--- ACTIVITY ---
The answer must consist only of the lines from the line with "Click the Today button" to the line with "You are a computer-use", both included, exactly as they stand below.

*** Opening THE INPUT ***

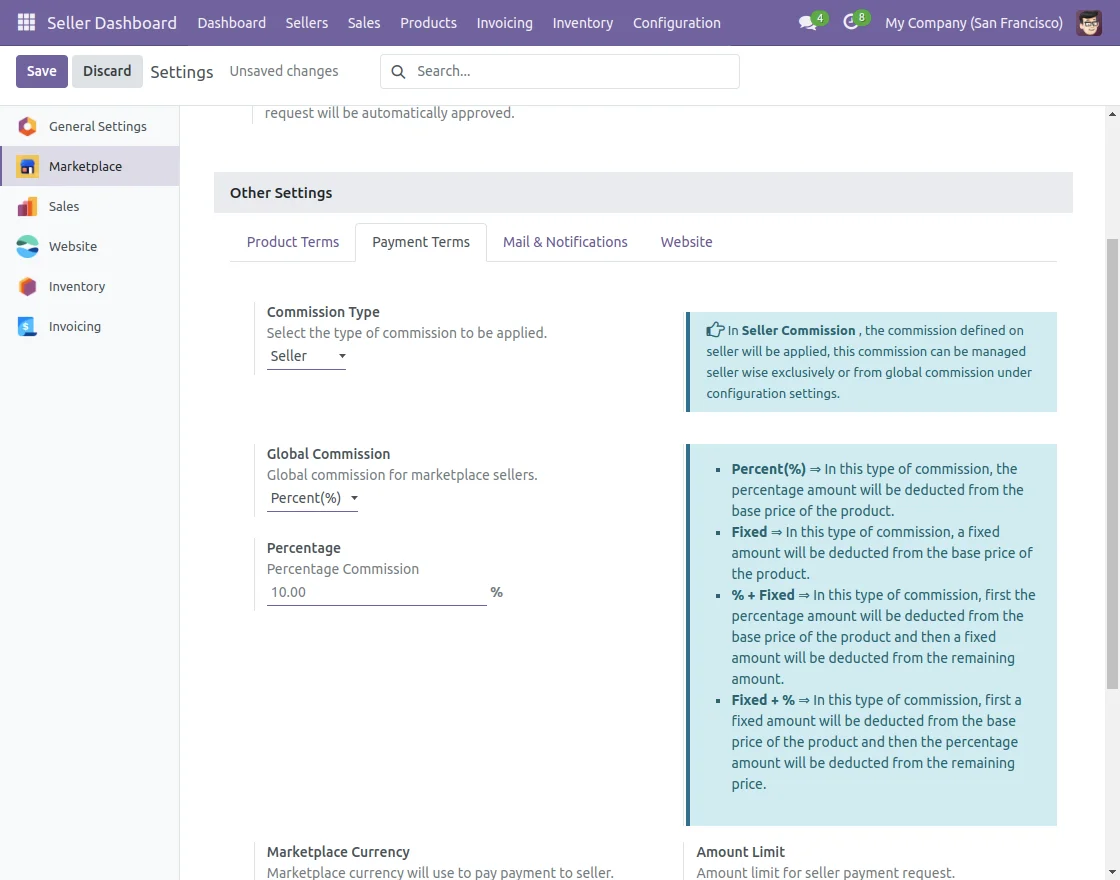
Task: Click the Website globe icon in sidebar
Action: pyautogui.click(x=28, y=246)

*** Closing THE INPUT ***
*** Opening THE INPUT ***

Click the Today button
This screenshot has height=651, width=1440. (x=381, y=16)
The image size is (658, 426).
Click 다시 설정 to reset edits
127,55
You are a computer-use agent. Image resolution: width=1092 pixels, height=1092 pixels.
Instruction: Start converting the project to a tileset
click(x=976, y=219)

*** Closing THE INPUT ***

--- RESPONSE ---
Click the Today button
This screenshot has height=651, width=1440. (x=381, y=16)
The image size is (658, 426).
Click 다시 설정 to reset edits
127,55
You are a computer-use agent. Image resolution: width=1092 pixels, height=1092 pixels.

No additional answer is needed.